PROBLEM TO SOLVE –
Beginning with the line that contains "Given: Click the Type to filter input field", extract each line through the end of the listing below, with no additions or omissions.

[EXERCISE INPUT]

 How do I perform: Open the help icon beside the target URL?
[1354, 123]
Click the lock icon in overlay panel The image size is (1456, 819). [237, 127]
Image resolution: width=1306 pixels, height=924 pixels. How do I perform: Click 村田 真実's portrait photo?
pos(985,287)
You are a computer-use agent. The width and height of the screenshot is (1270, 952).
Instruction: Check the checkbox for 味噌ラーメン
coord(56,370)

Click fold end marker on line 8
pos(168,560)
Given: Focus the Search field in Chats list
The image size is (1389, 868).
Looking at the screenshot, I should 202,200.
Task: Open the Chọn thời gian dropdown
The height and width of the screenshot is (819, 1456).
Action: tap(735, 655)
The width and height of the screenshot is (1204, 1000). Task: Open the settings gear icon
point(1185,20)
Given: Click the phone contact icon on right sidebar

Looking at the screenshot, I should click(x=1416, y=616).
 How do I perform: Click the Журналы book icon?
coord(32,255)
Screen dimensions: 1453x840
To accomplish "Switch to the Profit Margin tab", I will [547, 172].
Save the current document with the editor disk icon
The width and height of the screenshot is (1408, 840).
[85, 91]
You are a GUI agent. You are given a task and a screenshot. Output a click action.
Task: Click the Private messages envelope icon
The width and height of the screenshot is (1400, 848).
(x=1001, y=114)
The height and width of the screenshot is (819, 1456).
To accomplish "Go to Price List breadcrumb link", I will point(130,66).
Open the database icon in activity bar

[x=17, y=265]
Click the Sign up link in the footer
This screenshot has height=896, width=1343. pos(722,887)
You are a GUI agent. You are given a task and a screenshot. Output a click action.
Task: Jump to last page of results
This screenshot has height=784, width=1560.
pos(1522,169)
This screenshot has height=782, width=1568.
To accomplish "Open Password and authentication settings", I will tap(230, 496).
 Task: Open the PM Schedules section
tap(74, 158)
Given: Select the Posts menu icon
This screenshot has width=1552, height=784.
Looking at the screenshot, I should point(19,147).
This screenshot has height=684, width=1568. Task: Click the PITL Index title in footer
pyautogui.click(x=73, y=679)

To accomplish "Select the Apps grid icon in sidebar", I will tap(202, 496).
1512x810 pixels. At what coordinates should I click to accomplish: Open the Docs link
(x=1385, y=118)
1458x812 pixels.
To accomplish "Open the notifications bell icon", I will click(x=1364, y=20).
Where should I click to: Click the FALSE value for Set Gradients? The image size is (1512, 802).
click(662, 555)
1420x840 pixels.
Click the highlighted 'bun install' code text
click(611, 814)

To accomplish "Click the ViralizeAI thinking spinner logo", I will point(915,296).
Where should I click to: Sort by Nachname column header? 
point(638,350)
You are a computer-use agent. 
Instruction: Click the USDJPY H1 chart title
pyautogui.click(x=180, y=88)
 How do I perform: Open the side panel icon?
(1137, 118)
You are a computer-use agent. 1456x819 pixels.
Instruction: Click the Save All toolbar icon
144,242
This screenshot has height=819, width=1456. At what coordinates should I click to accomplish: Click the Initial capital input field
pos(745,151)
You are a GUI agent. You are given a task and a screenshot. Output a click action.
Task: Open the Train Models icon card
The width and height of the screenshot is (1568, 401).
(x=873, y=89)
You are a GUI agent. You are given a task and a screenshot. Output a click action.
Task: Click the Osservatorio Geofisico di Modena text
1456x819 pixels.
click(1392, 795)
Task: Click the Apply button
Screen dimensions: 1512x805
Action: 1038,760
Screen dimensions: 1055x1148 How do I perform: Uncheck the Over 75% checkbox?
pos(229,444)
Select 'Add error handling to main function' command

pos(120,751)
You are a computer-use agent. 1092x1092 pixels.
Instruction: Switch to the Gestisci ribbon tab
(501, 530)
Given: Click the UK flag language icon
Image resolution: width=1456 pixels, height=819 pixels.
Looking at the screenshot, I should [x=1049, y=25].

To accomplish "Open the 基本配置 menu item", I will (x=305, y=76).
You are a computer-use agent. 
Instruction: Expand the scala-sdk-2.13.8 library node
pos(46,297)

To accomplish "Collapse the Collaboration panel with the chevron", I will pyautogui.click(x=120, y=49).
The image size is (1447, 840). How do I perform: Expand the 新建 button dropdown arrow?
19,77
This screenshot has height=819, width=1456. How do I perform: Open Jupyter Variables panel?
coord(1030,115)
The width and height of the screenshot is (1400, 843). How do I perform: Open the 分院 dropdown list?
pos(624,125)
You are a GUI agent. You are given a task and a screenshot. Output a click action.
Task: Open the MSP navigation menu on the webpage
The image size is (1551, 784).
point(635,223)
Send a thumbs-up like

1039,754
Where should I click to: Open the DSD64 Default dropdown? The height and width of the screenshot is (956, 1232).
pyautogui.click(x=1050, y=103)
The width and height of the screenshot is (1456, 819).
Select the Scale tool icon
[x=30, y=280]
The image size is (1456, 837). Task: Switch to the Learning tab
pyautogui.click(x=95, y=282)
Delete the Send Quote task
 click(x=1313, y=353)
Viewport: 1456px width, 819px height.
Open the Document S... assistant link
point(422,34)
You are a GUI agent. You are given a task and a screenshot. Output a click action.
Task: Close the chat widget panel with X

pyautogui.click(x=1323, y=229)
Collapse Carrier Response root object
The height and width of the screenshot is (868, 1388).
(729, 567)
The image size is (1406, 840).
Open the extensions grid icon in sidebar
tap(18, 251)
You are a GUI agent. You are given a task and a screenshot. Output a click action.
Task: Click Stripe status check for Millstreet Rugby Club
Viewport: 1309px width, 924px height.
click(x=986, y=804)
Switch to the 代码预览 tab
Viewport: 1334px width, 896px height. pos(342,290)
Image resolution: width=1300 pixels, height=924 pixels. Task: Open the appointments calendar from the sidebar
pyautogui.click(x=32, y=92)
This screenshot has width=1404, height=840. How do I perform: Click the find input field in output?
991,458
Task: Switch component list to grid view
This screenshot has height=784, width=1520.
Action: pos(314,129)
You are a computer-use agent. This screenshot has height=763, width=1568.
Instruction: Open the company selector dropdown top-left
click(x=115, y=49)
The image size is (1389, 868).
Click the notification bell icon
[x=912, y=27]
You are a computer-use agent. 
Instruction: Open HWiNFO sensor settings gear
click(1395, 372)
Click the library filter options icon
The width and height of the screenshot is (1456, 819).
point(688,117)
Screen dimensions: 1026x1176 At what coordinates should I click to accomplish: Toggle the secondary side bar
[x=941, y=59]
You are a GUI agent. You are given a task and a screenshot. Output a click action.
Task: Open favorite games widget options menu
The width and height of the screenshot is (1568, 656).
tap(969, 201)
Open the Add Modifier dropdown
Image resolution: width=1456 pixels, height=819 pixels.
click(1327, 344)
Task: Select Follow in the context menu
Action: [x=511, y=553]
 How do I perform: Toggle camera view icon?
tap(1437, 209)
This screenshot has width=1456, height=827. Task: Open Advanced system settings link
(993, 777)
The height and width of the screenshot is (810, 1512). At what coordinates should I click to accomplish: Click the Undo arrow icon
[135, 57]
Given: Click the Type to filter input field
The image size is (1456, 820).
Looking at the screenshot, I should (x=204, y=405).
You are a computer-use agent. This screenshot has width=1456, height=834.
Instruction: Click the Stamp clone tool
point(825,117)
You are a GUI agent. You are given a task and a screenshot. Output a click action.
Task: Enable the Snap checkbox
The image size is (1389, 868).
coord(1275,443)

[/EXERCISE INPUT]

EXPECTED ANSWER –
Given: Click the Type to filter input field
The image size is (1456, 820).
Looking at the screenshot, I should (x=204, y=405).
You are a computer-use agent. This screenshot has width=1456, height=834.
Instruction: Click the Stamp clone tool
point(825,117)
You are a GUI agent. You are given a task and a screenshot. Output a click action.
Task: Enable the Snap checkbox
The image size is (1389, 868).
coord(1275,443)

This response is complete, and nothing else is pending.